Provided records:

# # #

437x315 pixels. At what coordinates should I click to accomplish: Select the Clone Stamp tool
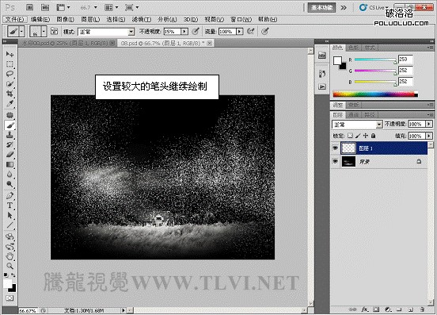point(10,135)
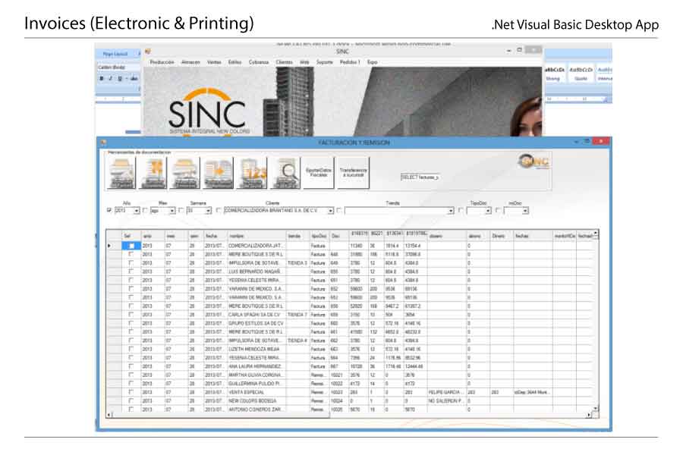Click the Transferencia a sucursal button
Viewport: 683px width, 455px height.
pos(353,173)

# # #

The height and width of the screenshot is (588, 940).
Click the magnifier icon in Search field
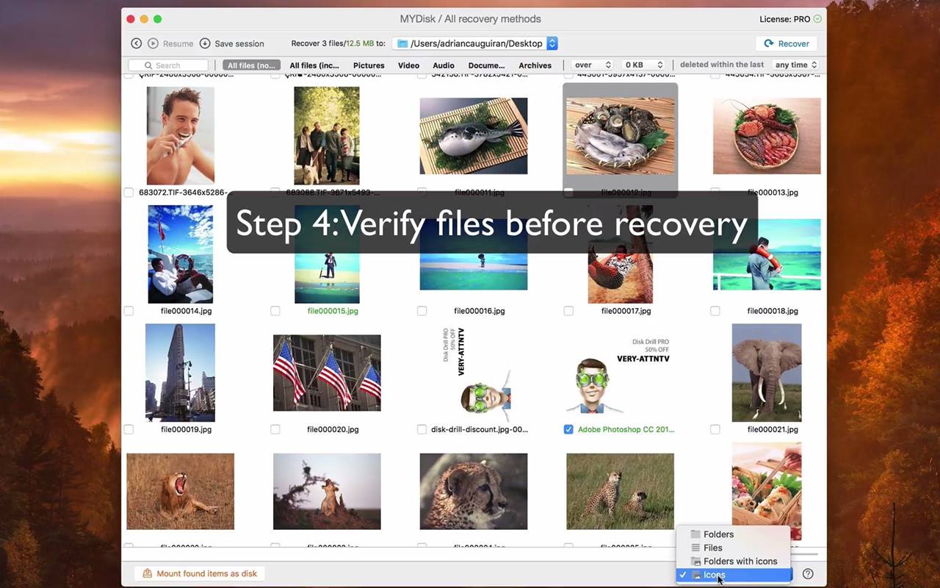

# # #

Your task: Pick out every line in the records above that contains the string "height", matching case exactly, and copy each such line in full.

Completed task:
Viewport: 683px width, 455px height.
The height and width of the screenshot is (588, 940).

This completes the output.